#### [Objective]
Turn every line of the material below into a JSON list of strings, with one string per line and no entries for blank lines.

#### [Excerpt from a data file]
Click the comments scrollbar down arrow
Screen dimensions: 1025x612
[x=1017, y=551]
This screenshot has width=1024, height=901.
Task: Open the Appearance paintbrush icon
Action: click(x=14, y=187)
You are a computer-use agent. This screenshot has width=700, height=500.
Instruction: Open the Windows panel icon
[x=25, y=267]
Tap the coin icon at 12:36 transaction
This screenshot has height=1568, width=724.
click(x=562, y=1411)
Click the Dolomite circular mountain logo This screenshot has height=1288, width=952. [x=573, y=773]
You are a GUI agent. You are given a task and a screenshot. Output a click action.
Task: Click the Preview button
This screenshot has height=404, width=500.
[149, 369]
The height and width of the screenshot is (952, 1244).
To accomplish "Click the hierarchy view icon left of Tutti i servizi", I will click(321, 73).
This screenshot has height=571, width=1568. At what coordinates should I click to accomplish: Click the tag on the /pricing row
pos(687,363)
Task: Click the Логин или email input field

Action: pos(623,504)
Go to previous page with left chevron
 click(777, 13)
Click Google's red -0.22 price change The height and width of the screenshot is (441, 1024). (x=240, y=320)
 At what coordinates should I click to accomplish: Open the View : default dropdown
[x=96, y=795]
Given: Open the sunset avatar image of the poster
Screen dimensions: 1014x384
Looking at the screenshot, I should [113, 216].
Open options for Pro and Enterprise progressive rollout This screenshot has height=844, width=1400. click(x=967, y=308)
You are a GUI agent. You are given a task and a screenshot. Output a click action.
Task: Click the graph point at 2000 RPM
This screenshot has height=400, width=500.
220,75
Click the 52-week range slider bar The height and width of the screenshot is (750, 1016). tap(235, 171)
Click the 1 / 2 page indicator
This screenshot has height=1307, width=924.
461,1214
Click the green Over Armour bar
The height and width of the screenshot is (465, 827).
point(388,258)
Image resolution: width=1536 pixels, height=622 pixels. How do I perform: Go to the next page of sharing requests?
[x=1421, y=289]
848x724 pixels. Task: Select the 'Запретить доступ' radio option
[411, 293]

#### [Worked answer]
[
  "Click the comments scrollbar down arrow",
  "Screen dimensions: 1025x612",
  "[x=1017, y=551]",
  "This screenshot has width=1024, height=901.",
  "Task: Open the Appearance paintbrush icon",
  "Action: click(x=14, y=187)",
  "You are a computer-use agent. This screenshot has width=700, height=500.",
  "Instruction: Open the Windows panel icon",
  "[x=25, y=267]",
  "Tap the coin icon at 12:36 transaction",
  "This screenshot has height=1568, width=724.",
  "click(x=562, y=1411)",
  "Click the Dolomite circular mountain logo This screenshot has height=1288, width=952. [x=573, y=773]",
  "You are a GUI agent. You are given a task and a screenshot. Output a click action.",
  "Task: Click the Preview button",
  "This screenshot has height=404, width=500.",
  "[149, 369]",
  "The height and width of the screenshot is (952, 1244).",
  "To accomplish \"Click the hierarchy view icon left of Tutti i servizi\", I will click(321, 73).",
  "This screenshot has height=571, width=1568. At what coordinates should I click to accomplish: Click the tag on the /pricing row",
  "pos(687,363)",
  "Task: Click the Логин или email input field",
  "Action: pos(623,504)",
  "Go to previous page with left chevron",
  " click(777, 13)",
  "Click Google's red -0.22 price change The height and width of the screenshot is (441, 1024). (x=240, y=320)",
  " At what coordinates should I click to accomplish: Open the View : default dropdown",
  "[x=96, y=795]",
  "Given: Open the sunset avatar image of the poster",
  "Screen dimensions: 1014x384",
  "Looking at the screenshot, I should [113, 216].",
  "Open options for Pro and Enterprise progressive rollout This screenshot has height=844, width=1400. click(x=967, y=308)",
  "You are a GUI agent. You are given a task and a screenshot. Output a click action.",
  "Task: Click the graph point at 2000 RPM",
  "This screenshot has height=400, width=500.",
  "220,75",
  "Click the 52-week range slider bar The height and width of the screenshot is (750, 1016). tap(235, 171)",
  "Click the 1 / 2 page indicator",
  "This screenshot has height=1307, width=924.",
  "461,1214",
  "Click the green Over Armour bar",
  "The height and width of the screenshot is (465, 827).",
  "point(388,258)",
  "Image resolution: width=1536 pixels, height=622 pixels. How do I perform: Go to the next page of sharing requests?",
  "[x=1421, y=289]",
  "848x724 pixels. Task: Select the 'Запретить доступ' radio option",
  "[411, 293]"
]